How exactly did Mr. Rahmatullah get his student visa to come to the United States in the first place? No one seems to know—or at least no one is telling. Why was someone with a fourth-grade education and a high-school equivalency degree accepted at Yale? Try that with your son or daughter. The Times reported that Richard Shaw, dean of undergraduate admissions at Yale, recalled another foreign student “of Rahmatullah’s caliber” who had applied for special student status: “We lost him to Harvard,” Mr. Shaw said, “I didn’t want that to happen again.” Yes, that would be a pity, wouldn’t it?
Mr. Fund had come across Mr. Rahmatullah before. In the spring of 2001, the Taliban envoy had come to the United States on a public relations tour to explain his government’s penchant for blowing up religious treasures that didn’t fit into the Islamic scheme of things. At a meeting at the offices of The Wall Street Journal, Mr. Rahmatullah cheerfully noted that, before it set off the explosive charges to destroy the Buddhist statues, the Taliban had thoughtfully removed the hundred or so people living nearby. Well, thanks for that, pal: most considerate. Osama bin Laden was not then the household name he became on the morning of September 11, 2001, but he was wanted in connection with various other terrorist acts, and someone at the Journal asked about him. He was, Mr. Rahmatullah said, a “guest” of his government, and, besides, no one had proved his connection with the bombing of U.S. embassies in Kenya and Tanzania. What’s more, he said, if those bombings were terrorist acts, then so was the Clinton administration’s effort to kill bin Laden by firing cruise missiles into Afghanistan: “You killed 19 innocent people,” he said.

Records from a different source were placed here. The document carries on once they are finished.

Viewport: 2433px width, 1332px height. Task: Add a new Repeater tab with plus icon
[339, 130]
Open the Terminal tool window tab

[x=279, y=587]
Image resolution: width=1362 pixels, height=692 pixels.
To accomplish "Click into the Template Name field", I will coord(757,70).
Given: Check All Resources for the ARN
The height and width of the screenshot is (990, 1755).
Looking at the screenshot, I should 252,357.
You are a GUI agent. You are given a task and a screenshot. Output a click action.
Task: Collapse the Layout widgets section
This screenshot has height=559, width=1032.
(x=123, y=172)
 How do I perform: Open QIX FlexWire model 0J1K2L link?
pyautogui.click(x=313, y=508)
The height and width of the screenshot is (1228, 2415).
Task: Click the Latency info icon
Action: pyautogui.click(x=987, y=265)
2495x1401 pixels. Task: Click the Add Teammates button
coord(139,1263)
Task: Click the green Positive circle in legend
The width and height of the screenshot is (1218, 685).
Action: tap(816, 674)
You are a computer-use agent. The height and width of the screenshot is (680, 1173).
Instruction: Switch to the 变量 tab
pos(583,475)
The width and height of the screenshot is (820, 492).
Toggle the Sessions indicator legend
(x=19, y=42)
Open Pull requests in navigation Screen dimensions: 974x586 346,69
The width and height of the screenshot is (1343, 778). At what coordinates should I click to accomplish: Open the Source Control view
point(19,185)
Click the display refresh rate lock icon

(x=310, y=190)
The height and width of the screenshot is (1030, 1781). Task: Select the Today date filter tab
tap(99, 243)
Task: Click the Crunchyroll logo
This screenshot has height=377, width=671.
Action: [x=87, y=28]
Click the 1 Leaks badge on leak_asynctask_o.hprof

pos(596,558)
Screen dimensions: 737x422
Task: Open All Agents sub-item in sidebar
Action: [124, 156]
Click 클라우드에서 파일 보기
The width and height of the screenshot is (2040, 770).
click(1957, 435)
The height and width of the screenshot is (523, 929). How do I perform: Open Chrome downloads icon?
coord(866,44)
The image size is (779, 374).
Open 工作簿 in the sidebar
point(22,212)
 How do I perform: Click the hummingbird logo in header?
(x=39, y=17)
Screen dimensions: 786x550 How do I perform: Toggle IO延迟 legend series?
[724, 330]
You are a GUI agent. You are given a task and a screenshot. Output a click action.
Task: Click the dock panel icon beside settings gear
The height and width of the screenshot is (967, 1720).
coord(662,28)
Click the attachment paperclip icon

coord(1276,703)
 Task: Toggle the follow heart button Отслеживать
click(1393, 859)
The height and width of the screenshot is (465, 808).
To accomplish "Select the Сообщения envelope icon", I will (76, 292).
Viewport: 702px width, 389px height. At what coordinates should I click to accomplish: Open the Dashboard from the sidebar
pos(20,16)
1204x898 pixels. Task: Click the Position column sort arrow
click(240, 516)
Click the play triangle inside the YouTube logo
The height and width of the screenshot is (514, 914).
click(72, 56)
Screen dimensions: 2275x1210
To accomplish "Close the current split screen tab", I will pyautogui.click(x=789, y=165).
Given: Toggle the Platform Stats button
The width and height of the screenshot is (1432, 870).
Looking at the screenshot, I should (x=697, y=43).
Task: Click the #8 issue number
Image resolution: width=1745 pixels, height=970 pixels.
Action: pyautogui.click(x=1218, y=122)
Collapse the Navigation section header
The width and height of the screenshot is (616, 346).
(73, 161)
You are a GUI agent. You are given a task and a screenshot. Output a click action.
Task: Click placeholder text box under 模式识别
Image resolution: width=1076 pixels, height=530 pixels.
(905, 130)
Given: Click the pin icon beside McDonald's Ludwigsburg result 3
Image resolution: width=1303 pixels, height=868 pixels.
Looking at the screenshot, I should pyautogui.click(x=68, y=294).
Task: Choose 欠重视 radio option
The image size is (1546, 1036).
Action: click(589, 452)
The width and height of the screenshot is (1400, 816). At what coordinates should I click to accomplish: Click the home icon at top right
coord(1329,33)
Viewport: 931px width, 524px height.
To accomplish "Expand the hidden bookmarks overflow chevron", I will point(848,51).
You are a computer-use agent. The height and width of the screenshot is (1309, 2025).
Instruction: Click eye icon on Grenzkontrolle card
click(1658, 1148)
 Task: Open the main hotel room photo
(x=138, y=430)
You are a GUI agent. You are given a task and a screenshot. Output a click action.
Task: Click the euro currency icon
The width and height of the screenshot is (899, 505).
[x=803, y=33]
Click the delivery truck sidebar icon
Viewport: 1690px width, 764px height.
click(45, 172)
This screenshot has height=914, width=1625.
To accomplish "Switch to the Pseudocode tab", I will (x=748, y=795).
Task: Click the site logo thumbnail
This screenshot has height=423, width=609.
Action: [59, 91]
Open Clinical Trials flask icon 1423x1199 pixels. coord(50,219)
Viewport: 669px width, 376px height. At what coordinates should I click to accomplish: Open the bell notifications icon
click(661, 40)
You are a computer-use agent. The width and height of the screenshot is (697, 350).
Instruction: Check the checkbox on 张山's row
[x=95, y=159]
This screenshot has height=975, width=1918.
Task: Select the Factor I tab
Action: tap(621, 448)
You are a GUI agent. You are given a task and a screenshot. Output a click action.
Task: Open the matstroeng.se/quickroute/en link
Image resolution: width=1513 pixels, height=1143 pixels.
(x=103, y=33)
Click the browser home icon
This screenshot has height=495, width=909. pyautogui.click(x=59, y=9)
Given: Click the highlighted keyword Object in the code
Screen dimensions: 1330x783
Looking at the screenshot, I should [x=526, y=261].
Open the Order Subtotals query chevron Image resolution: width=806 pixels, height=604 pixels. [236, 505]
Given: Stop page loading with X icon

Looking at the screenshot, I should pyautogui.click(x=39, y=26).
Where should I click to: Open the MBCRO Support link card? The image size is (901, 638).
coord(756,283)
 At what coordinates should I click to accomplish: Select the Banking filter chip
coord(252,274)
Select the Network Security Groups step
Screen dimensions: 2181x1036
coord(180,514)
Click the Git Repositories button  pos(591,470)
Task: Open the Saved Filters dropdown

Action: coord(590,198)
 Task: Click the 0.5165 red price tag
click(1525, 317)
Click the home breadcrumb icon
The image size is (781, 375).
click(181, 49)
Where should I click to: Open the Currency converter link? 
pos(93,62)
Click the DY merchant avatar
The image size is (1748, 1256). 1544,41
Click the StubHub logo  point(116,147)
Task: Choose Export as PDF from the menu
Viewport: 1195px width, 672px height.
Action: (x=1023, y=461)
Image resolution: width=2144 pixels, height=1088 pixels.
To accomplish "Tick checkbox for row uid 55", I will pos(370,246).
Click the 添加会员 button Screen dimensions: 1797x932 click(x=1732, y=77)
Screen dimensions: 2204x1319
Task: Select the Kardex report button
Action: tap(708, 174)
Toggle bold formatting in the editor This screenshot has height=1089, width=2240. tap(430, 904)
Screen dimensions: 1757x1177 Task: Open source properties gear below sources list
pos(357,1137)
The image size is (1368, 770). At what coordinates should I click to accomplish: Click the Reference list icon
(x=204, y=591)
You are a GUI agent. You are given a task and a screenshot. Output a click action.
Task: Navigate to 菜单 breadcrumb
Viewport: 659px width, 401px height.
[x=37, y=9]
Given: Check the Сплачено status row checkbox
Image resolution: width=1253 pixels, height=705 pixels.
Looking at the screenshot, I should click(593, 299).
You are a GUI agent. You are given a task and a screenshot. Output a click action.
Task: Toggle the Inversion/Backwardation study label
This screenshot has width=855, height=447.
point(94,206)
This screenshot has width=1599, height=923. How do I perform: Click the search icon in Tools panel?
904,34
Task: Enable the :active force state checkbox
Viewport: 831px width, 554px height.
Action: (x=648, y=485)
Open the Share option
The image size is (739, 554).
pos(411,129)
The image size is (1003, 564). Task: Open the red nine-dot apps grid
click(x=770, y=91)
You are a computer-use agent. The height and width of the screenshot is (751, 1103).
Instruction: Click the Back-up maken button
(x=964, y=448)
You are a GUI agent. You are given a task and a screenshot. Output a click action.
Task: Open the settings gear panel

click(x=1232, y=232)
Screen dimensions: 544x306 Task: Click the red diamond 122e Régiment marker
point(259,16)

Mr. Fund recalls walking Mr. Rahmatullah out after the meeting. As they waited for the elevator, Mr. Rahmatullah stared up at the World Trade Center which had stood across the street from the Journal’s offices. “We stood there for a minute chatting,” Mr. Fund writes, “but I don’t recall what he said. He then left. I next thought about him a few months later, on Sept. 11, as I stood outside our office building covered in dust and debris staring at the remains of the towers that had just collapsed.” Yale’s official response to questions about Mr. Rahmatullah has been to circle the wagons. So far, it has favored us with a single 144-word statement (later expanded to 281 words). Although it included a defense of Yale’s policy of excluding the ROTC from campus, that statement leaves all the essential questions unanswered. Why, for example, is Yale making room for a former employee of a brutal terrorist regime when another deserving student—maybe even an American—might benefit from a place at Yale? Why should Yale alumni support an institution so besotted with the rancid pieties of multiculturalism that the dean of undergraduate admissions would walk over broken glass to enroll someone like Mr. Rahmatullah? Not that alumni contributions matter much these days. Yale, like several other elite institutions, sits on top of a multi-billion dollar endowment, thus effectively insulating it from public accountability. Perhaps it is in this area we should be asking the most pressing questions. Is Yale (and such sister schools as Harvard, Princeton, and Stanford) too rich for its own, or at least for the public’s, good? The current Yale alumni magazine asks Rick Levin, the president of Yale, that question. It is time it was posed with something other than rhetorical force.